New Overnight Developments Abroad: Kiwi and Sterling Weakened Ahead of Central Bank Meetings

December 3, 2008

The dollar is 1.0% higher against the New Zealand dollar and British pound. Central bank policy meetings Thursday in New Zealand and Britain are expected to result in interest rate cuts of over 100 basis points.

The dollar otherwise shows gains of 0.4% against the euro, 0.3% against the Aussie dollar, 0.2% against the Swissy and 0.1% versus the Canadian dollar, but the U.S. currency lost 0.3% against the yen amid another wave of risk aversion.
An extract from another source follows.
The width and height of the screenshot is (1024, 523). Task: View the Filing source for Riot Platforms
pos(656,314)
Markets await the outcome of central bank meetings tomorrow in Sweden, New Zealand, Euroland, and Britain, as well as the U.S. labor market survey due Friday.

The Nikkei climbed 1.8%. Elsewhere in Asia, equities leaped 4.5% in China, aided by government share purchases, and also gained 1.4% in the Philippines and Hong Kong and 1.5% in Thailand where the central bank 1-day repo rate was slashed to 2.75% from 3.75%. Australian shares firmed 0.2%.
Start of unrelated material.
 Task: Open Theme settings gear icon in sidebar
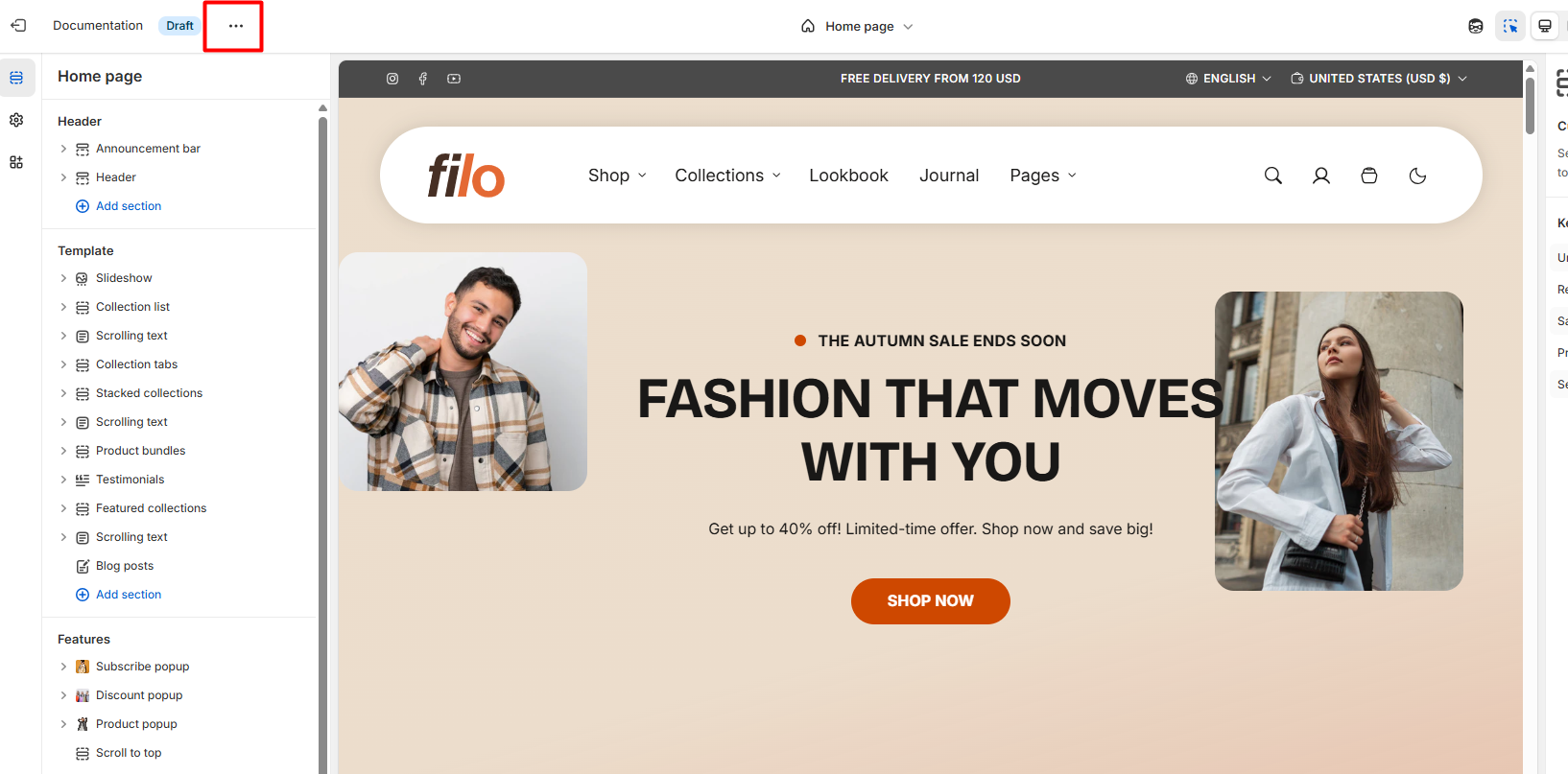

European stock markets are lower, in contrast, with drops of 1.7% in Germany, 1.4% in France, 0.9% in Sweden, 0.7% in Switzerland, and 0.5% in Britain.

The yield on 10-year JGB yields recovered 4 basis points to 1.39%. Sovereign bond yields are higher in North America and mixed in Europe.
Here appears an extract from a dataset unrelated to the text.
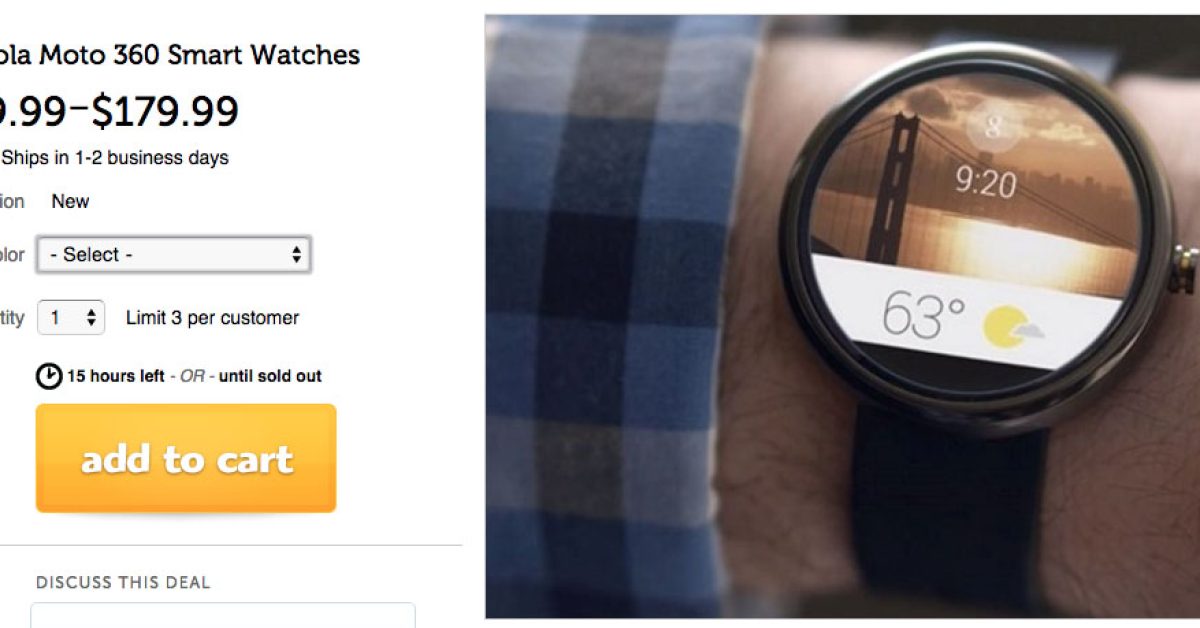Click the stepper arrows on the color select
Image resolution: width=1200 pixels, height=628 pixels.
click(296, 255)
Oil edged back up 0.6% after dipping under $47 per barrel. Gold prices slid 0.8% to $777.30/ounce.

Euribor rates again eased. The 3-month rate is at 3.74%.

Managers of a Chinese sovereign wealth fund said they will not invest in U.S. financials. Regulatory environment is too unsettled.

The Bank of Korea held a meeting to discuss more ways to ease liquidity strains. Japanese officials are considering a fiscal plan to support its labor market.

U.S. auto sales slumped over 36% y/y in November. German car sales dropped 17.6% on-year last month. New Zealand car sales plunged 27.2% y/y. Weak demand for motor vehicles is a global problem and has not responded to the $100 per barrel decline in oil prices since mid-July.

Euroland’s flash service-sector PMI reading of 43.3 in November was revised down to 42.5, a record low following 45.8 in October. Consequently, the Bloc’s composite PMI for both services and manufacturing was revised to 38.9 from a preliminary 39.7 and 43.6 in October. Germany posted PMI scores for November of 45.1 for services, lowest since May 2003, and 39.8 for the composite index. The French scores were 46.2 on services and 41.2 on its composite index. Italy‘s service-sector PMI fell to 39.5 from 45.7 in October (a reading of 40 was expected). Spain’s service index was 28.2, also below expectations, following 32.2 in October and 50.7 a year earlier. Ireland’s service-sector PMI was merely 32.6, a series low and down from 36.1.

Retail sales in Euroland slumped 0.8% in October, twice as much as the consensus expectation, and by 2.1% from October 2007. The case for a bigger-than-50-basis point rate cut tomorrow by the ECB keeps mounting.

Australian real GDP barely grew last quarter, posting a non-annualized rise of 0.1% with weak personal consumption and a negative contribution from net exports. The result was weaker than the upwardly revised second-quarter growth of 0.4% and cut on-year economic growth to 1.9% from 2.9% in 2Q and 4.3% in the middle of 2007. Former Governor of the Reserve Bank of Australia MacFarlane said there is more scope to cut interest rates following cuts since early September of 300 basis points to 5.25%.

The British PMI services index slumped to a series low of 40.1 in November from 42.4. The sum of that score of 40.1 and an earlier reported manufacturing PMI of 34.4 is 74.5, down from 83.9 in October, 106.3 in November 2007, and a peak of 113.9 in August 2007 when the global financial market crisis began.

British on-year shop price inflation decelerated to 2.7% in November from 3.0%. The output price component of the PMI service index fell below 50 to 49.2, lowest in seven years. Euroland’s output price score of 47.1 was the lowest since July 2003.

PMI service readings fell by 1.9 points to 40.7 in Norway and by 10.2 points to 37.2 in Russia.

South Korean forex reserves fell another $11.7 billion last month to a 46-month low.